Dans la Vienne je ne sais plus comment nous avions eu une relation avec quelqu’un du CNED à Poitiers. À l’époque il n’y avait pas toutes les applications qui permettent très facilement à tout le monde de faire des visioconférences. On pouvait cependant faire des conférences téléphoniques, mais c’était très cher et plus ou moins réservé aux grosses entreprises multinationales. Pour promouvoir leur utilisation dans l’éducation à distance, le CNED nous avait fait participer à une journée consacrée à cela puisque nos classes uniques avaient l’habitude de communiquer avec la télématique. La classe de Frédéric Gautreau et la mienne avons donc eu à cette occasion accès au numéro spécial du CNED et, avec plusieurs vieux téléphones à cadran reliés entre eux dans chaque classe par un bricolage maison, nous avions inauguré ce qui est devenu courant. Cela n’avait pas été très probant et nous avions du mal à ne pas superposer les paroles des uns et des autres pour que cela soit audible, mais c’était rigolo d’essayer de faire ce qu’aucune classe n’avait encore fait. Et puis c’était satisfaisant de savoir qu’il y avait au moins une grosse institution de l’Éducation nationale qui considérait les classes uniques et ce qu’elles faisaient avec intérêt (il y avait aussi le CIEP de Sèvres et l’INRP dont j’ai déjà parlé, ce dernier dont la directrice était Francine Best, un peu trop dérangeant a été dissous en 2010, ).

 

Il y a eu aussi une journée très curieuse à Bordeaux où cette fois je me suis fait vraiment plaisir.
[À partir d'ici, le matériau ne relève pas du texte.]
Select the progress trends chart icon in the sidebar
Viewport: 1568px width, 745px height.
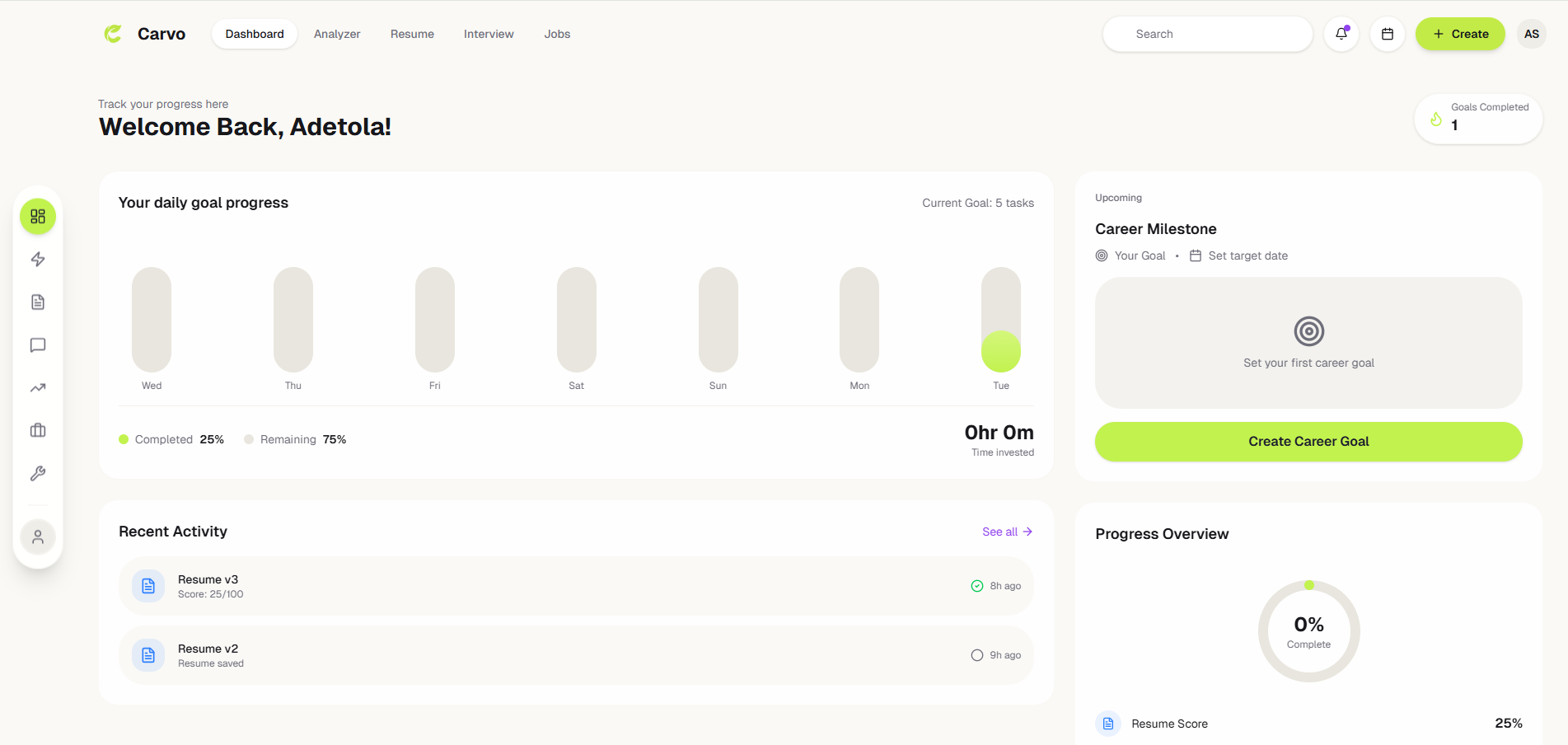click(38, 387)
C’était une journée d’étude organisée par la CAF en direction de tous les professionnels de la petite enfance et de l’enfance et cela avait été par l’intermédiaire de l’ACEPP (fédération des crèches parentales) que j’avais été contacté pour y intervenir. Au téléphone la responsable m’expliqua que je devais faire l’intervention du matin qui devait lancer le débat de la table ronde qui suivrait. Échaudé par toutes les expériences précédentes, je ne manifestai aucun enthousiasme. Mais j’étais tombé sur la bonne personne : elle me proposa que j’écrive ce que j'allais dire, ensuite de le lui envoyer, puis qu’elle le transmettrait alors avant cette journée à tous les invités de la table ronde en leur précisant que la table ronde débattra sur ce que j’aurai développé et pas sur autre chose.

Ce qui fut fait et cela a marché. Or dans la table ronde, il y avait l’inspecteur d’académie de la Gironde. J’avais pas mal éreinté l’Éducation nationale, coincé par la maîtresse de cérémonie, il a bien fallu qu’il essaie de réfuter ce qu’un petit instituteur avait balancé publiquement. Mais c’était le petit instit l’intervenant principal de la matinée qu’avait choisi la CAF ! Bien embarrassé, avec beaucoup de « Oui, mais… », etc., il essaya de s’en sortir du haut de sa hauteur. Et là mes amis, quelle jouissance d’entendre les ricanements, les quolibets émanant de la salle émaillant ou interrompant ses propos. D’accord, c’était mesquin, mais de temps en temps cela fait du bien !  

 

Tous les amis des CREPSC auraient aussi beaucoup d’anecdotes toutes aussi folkloriques à raconter, comme Jean-Michel Calvi lorsqu’il était allé nous représenter au parlement européen de Strasbourg dans une journée de travail sur l’école rurale. Certes, il n’y avait qu’une poignée de députés, mais quand même ce n’était pas rien de se retrouver dans le temple de l’Europe !

En 1995 il y a eu la grande concertation nationale sur l’avenir de l’école lancée par le ministre François Bayrou. Nous nous étions toutes et tous introduits dans les commissions de synthèse départementales et régionales, avions envoyé en bonne et due forme nos contributions. On sait ce que sont ces grandes concertations, pratiques pour endormir les citoyens et noyer les poissons dérangeants.

 

Nous avons vite compris qu’en dehors des expériences improbables vécues dans nos intrusions dans des milieux qui n’étaient absolument pas le nôtre et parfois des déplacements et hébergements remboursés, nous perdions complètement notre temps. Ce n’est certes pas dans ces lieux que société et école changeront. Comme si tout le monde ne le savait pas depuis longtemps ! En tout cas cela nous ôtait toute envie, si nous en avions eu, de faire partie de ces mondes factices imbus d’eux-mêmes. La société a toujours été dirigée par des gens hors sol, comme est mis en batterie le bétail qui doit se retrouver dans les rayons des grandes surfaces avant de finir dans nos assiettes.